N.S. students with swine flu recovered: officials
Last Updated: Monday, April 27, 2009 7:35 PM AT
Students wearing face masks gather on the campus of King's-Edgehill School on Monday. (THE CANADIAN PRESS/Andrew Vaughan)The four Nova Scotia students who contracted swine flu have recovered, though 27 others with flu-like symptoms remain in isolation, school officials say.
Joe Seagram, headmaster of King's Edgehill private school in Windsor, provided the update Monday, a day after the four cases were confirmed.
Seagram said some parents were keeping their children home and attendance was lower than normal, though he didn't give any numbers.
"I suspect it will pick up as people are reassured by the news. I'm hoping that things will get back to normal as the week progresses," Seagram told reporters.
The four confirmed cases of swine flu at the school in Windsor were among the first in Canada. Compared to Mexico, where nearly 150 people are suspected to have died from the outbreak, the cases were relatively mild.
Seagram said none of the students who were confirmed to have the virus were hospitalized. He said three of them, and a number of others who had flu symptoms, have been cleared to return to class.
Dr. Mark Kasimirski, the school's physician, said he heard the fourth student, who is in Halifax, has also recovered.
Still, 27 students remain isolated from other students, while two staff members are at home, Seagram said.
Seagram said the students who remain in isolation are together in a central residence. They can watch TV, go online and interact with each other, but they've been told to remain behind closed doors.
"These are smart kids who are very responsible," Seagram said.
Public health officials suspect the virus was spread by students after a school trip to Mexico's Yucatan Peninsula earlier this month. Of the four students confirmed with the virus, only one was on the trip.
Seagram said no one thought it was the swine flu at first, particularly because the students were sick outside the incubation period and the outbreak in Mexico was in a different region.
Seagram said he got the test results confirming swine flu on Sunday morning.
He said he's pleased with the way the school has handled the matter. Public health officials are notified for any form of the flu, he added, noting the only thing the school is doing differently now is swabbing students twice for testing instead of only once.
Classes are running as usual, though attendance has dropped.
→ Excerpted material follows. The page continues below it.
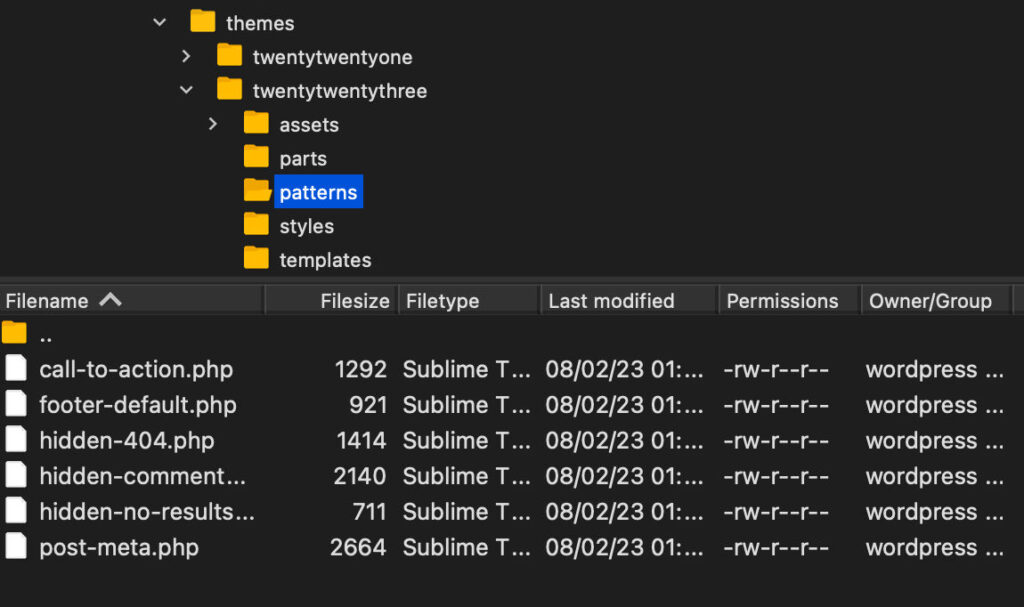Sort files by Filesize column

[x=354, y=301]
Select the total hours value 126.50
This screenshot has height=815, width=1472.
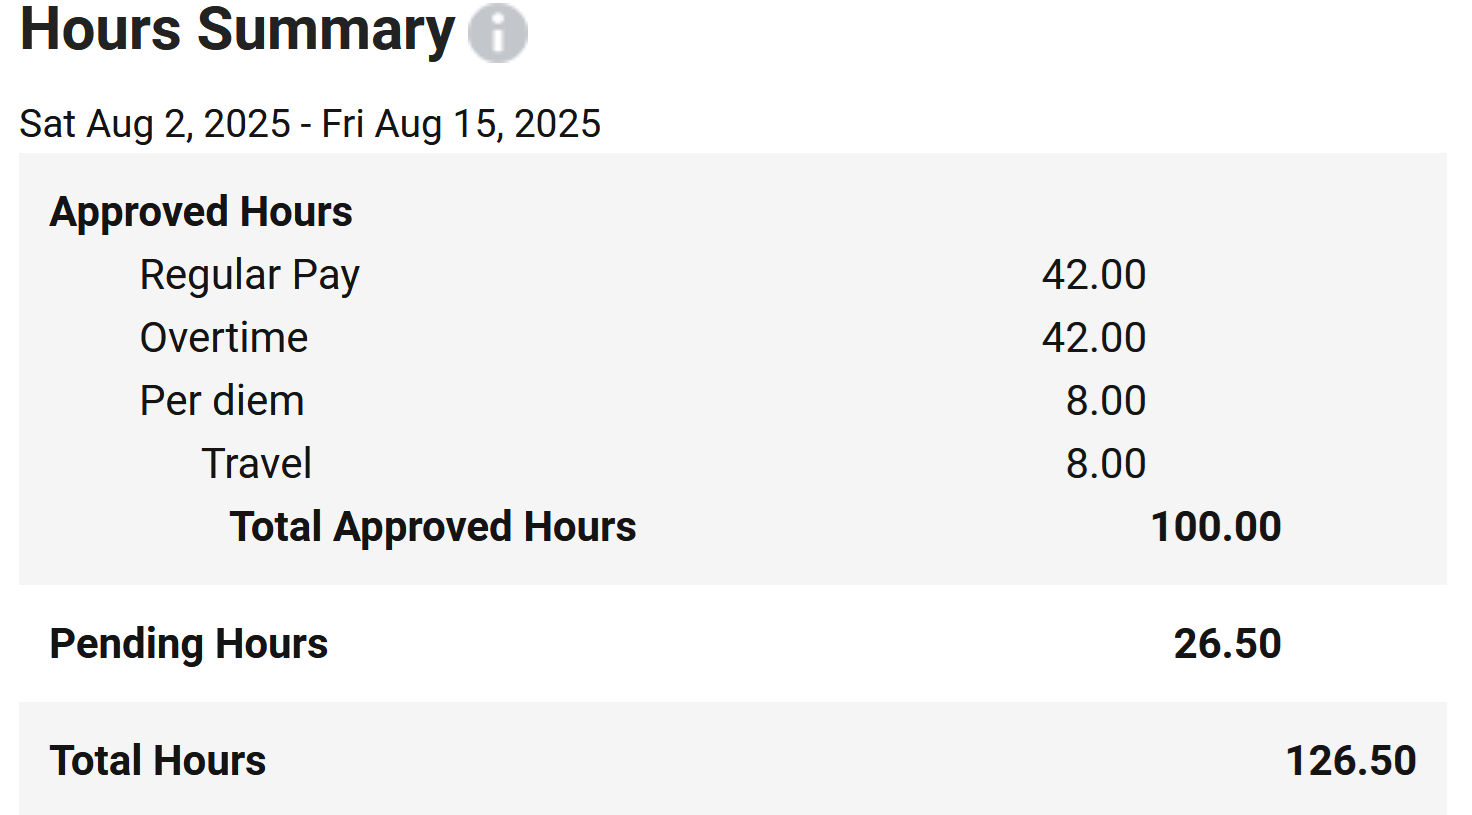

"We're all operating on a day-to-day basis and we're all trying to figure out what really our comfort levels are," Seagram said.
Seagram said his two children are still going to class.
Dr. Robert Strang, the province's chief medical officer, said there have been no other confirmed cases of swine flu in Nova Scotia, but public health officials continue to monitor the situation closely.
"This is a very fluid situation which is changing rapidly," Strang said late Monday afternoon.
In an interview with CBC News earlier in the day, Strang said he had heard reports of a rush of patients with influenza symptoms at the emergency room at Hants Community Hospital.
However, Kasimirski, who's also the hospital's chief of staff, said he believes most of those flu cases are unrelated to the swine flu cases at King's Edgehill.
Eva Lake, 76, who lives in the Windsor area, said she's not afraid, though she'll be washing her hands more frequently.
"It's too bad it's here in Nova Scotia, but I guess we can't escape it," Lake said. "I don't go out a lot, so hopefully, I don't run into anyone with it."